What you are asked to do:
Return the records verbatim.

Stored items from a collection:

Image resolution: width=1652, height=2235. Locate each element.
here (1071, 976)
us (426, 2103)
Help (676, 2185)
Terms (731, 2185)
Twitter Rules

Expected output:
Image resolution: width=1652, height=2235. Locate each element.
here (1071, 976)
us (426, 2103)
Help (676, 2185)
Terms (731, 2185)
Twitter Rules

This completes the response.